Segment Start: DATASET CONTENT

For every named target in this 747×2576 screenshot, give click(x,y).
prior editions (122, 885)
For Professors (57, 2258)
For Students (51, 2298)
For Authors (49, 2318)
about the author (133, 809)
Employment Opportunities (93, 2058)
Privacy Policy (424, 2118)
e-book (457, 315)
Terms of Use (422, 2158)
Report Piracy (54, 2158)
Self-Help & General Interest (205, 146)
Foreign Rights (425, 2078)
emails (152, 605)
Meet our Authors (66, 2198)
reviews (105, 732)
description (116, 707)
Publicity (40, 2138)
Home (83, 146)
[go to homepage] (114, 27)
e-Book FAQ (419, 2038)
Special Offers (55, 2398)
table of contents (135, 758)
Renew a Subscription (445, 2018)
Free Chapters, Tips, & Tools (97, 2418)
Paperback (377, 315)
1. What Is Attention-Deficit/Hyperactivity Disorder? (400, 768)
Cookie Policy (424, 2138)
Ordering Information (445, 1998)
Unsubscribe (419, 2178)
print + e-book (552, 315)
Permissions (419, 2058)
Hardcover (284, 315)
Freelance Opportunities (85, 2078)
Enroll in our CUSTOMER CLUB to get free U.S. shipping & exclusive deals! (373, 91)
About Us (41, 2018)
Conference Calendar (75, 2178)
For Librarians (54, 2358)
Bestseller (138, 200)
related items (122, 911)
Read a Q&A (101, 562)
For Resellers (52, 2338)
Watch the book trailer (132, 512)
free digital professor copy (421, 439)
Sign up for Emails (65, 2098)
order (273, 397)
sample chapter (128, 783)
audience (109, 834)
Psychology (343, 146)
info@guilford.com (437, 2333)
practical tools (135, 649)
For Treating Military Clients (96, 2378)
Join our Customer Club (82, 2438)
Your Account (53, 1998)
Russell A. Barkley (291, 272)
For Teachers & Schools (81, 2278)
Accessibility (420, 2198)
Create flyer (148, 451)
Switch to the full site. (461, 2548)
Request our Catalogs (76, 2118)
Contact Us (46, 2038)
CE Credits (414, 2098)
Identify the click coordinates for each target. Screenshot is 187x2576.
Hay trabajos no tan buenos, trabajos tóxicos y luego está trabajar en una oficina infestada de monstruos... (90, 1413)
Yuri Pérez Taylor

Segment End: DATASET CONTENT

_YOUR TASK_
Using the entries above, return exactly the lines from the line with "For Authors (49, 2318)" to the line with "Publicity (40, 2138)", counting both of those lines.

_RESPONSE BELOW_
For Authors (49, 2318)
about the author (133, 809)
Employment Opportunities (93, 2058)
Privacy Policy (424, 2118)
e-book (457, 315)
Terms of Use (422, 2158)
Report Piracy (54, 2158)
Self-Help & General Interest (205, 146)
Foreign Rights (425, 2078)
emails (152, 605)
Meet our Authors (66, 2198)
reviews (105, 732)
description (116, 707)
Publicity (40, 2138)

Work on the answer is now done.